Stoermer Doris, Liu Qun, Hall Monicia R, Flanary Juliet M, Thomas Ajit G, Rojas Camilo, Slusher Barbara S, Tsukamoto Takashi
Guilford Pharmaceuticals Inc., 6611 Tributary Street, MD 21224, Baltimore, USA.
Bioorg Med Chem Lett. 2003 Jul 7;13(13):2097-100. doi: 10.1016/s0960-894x(03)00407-4.
A series of hydroxamic acids has been prepared as potential inhibitors of glutamate carboxypeptidase II (GCP II). Compounds based on a P1' residue (primed-side inhibitors) were more potent than those based on a P1 group (unprimed-side inhibitors). Inhibitory potency of the primed-side GCP II inhibitors was found to be dependent on the number of methylene units between the hydroxamate group and pentanedioic acid. Succinyl hydroxamic acid derivative, 2-(hydroxycarbamoylmethyl)pentanedioic acid, is the most potent GCP II inhibitor with an IC(50) value of 220nM. The comparison of the results to those of other classes of GCP II inhibitors as well as hydroxamate-based MMP inhibitors provides further insight into the structure-activity relationships of GCP II inhibition.

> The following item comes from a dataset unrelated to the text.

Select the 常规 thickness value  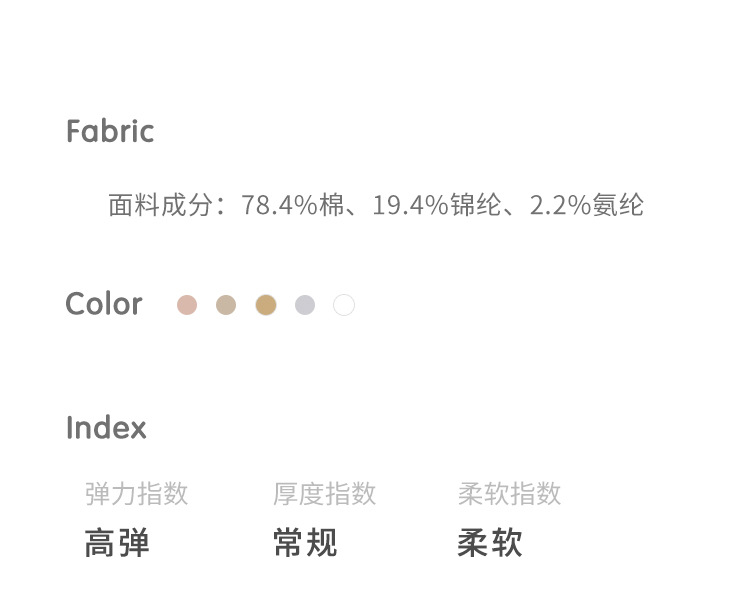(x=305, y=543)
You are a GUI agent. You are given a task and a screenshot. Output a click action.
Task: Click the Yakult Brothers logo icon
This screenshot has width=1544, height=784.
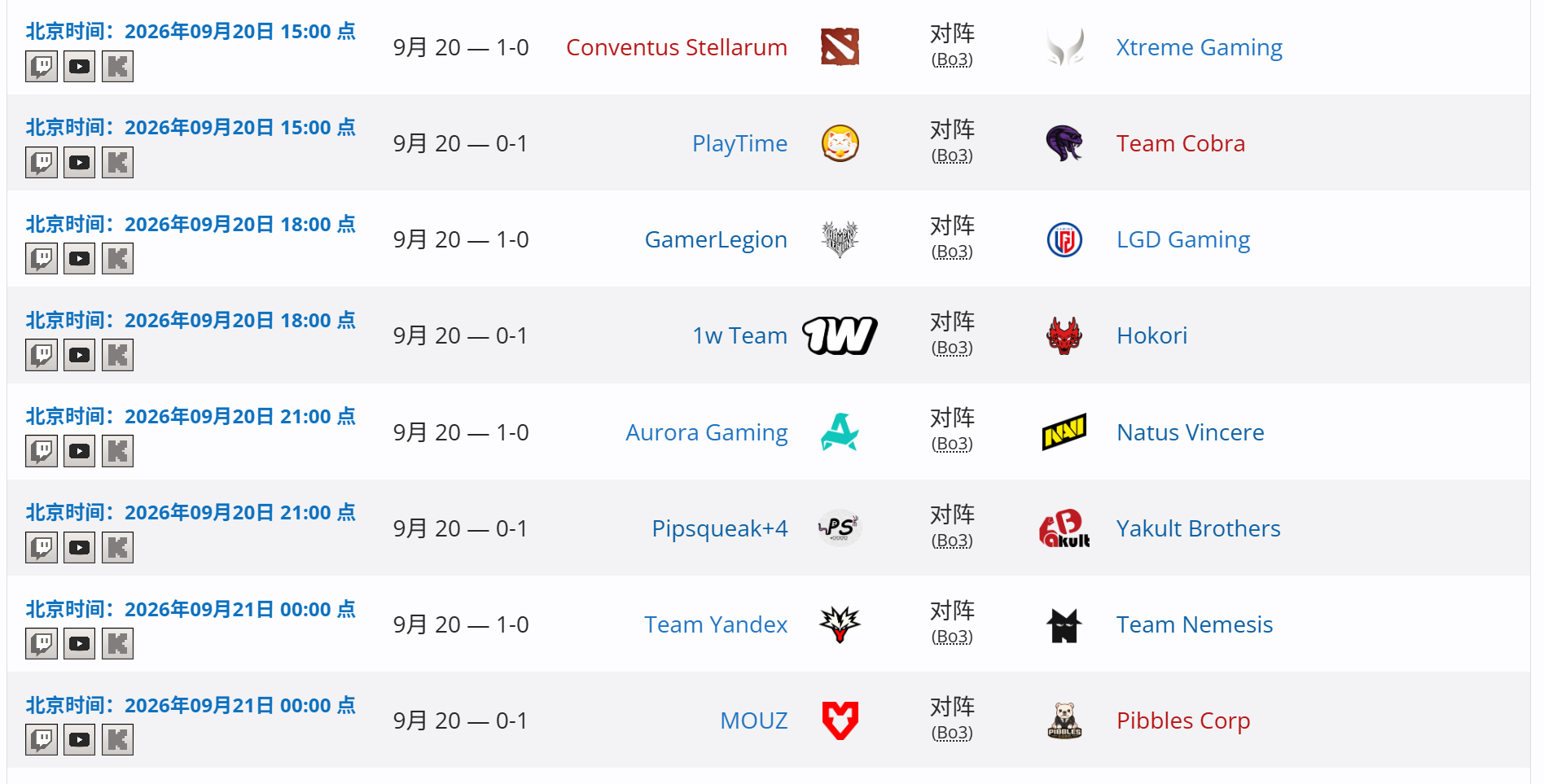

已经制备了一系列异羟肟酸作为谷氨酸羧肽酶II(GCP II)的潜在抑制剂。基于P1'残基的化合物(引发侧抑制剂)比基于P1基团的化合物(未引发侧抑制剂)更有效。发现引发侧GCP II抑制剂的抑制效力取决于异羟肟酸基团与戊二酸之间亚甲基单元的数量。琥珀酰异羟肟酸衍生物2-(羟基亚氨基甲酰甲基)戊二酸是最有效的GCP II抑制剂,IC(50)值为220nM。将结果与其他类别的GCP II抑制剂以及基于异羟肟酸的基质金属蛋白酶抑制剂的结果进行比较,可进一步深入了解GCP II抑制的构效关系。